■ YOUR OBJECTIVE ■
Return the data in full, exactly as it was written.

■ DATA FOR THIS TASK ■
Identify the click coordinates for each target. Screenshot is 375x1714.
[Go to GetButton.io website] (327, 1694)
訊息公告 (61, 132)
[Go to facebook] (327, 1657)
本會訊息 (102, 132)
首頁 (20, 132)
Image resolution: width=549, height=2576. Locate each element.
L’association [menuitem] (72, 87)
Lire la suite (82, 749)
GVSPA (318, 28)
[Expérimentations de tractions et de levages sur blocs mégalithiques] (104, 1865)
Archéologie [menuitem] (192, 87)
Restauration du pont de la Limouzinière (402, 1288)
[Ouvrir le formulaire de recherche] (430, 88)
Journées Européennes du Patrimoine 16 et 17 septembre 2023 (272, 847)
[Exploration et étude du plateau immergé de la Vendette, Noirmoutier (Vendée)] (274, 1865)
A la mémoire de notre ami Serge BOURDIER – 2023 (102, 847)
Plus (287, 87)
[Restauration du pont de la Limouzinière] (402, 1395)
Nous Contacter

■ PROBLEM SOLUTION ■
Identify the click coordinates for each target. Screenshot is 375x1714.
[Go to GetButton.io website] (327, 1694)
訊息公告 (61, 132)
[Go to facebook] (327, 1657)
本會訊息 (102, 132)
首頁 (20, 132)
Image resolution: width=549, height=2576. Locate each element.
L’association [menuitem] (72, 87)
Lire la suite (82, 749)
GVSPA (318, 28)
[Expérimentations de tractions et de levages sur blocs mégalithiques] (104, 1865)
Archéologie [menuitem] (192, 87)
Restauration du pont de la Limouzinière (402, 1288)
[Ouvrir le formulaire de recherche] (430, 88)
Journées Européennes du Patrimoine 16 et 17 septembre 2023 (272, 847)
[Exploration et étude du plateau immergé de la Vendette, Noirmoutier (Vendée)] (274, 1865)
A la mémoire de notre ami Serge BOURDIER – 2023 (102, 847)
Plus (287, 87)
[Restauration du pont de la Limouzinière] (402, 1395)
Nous Contacter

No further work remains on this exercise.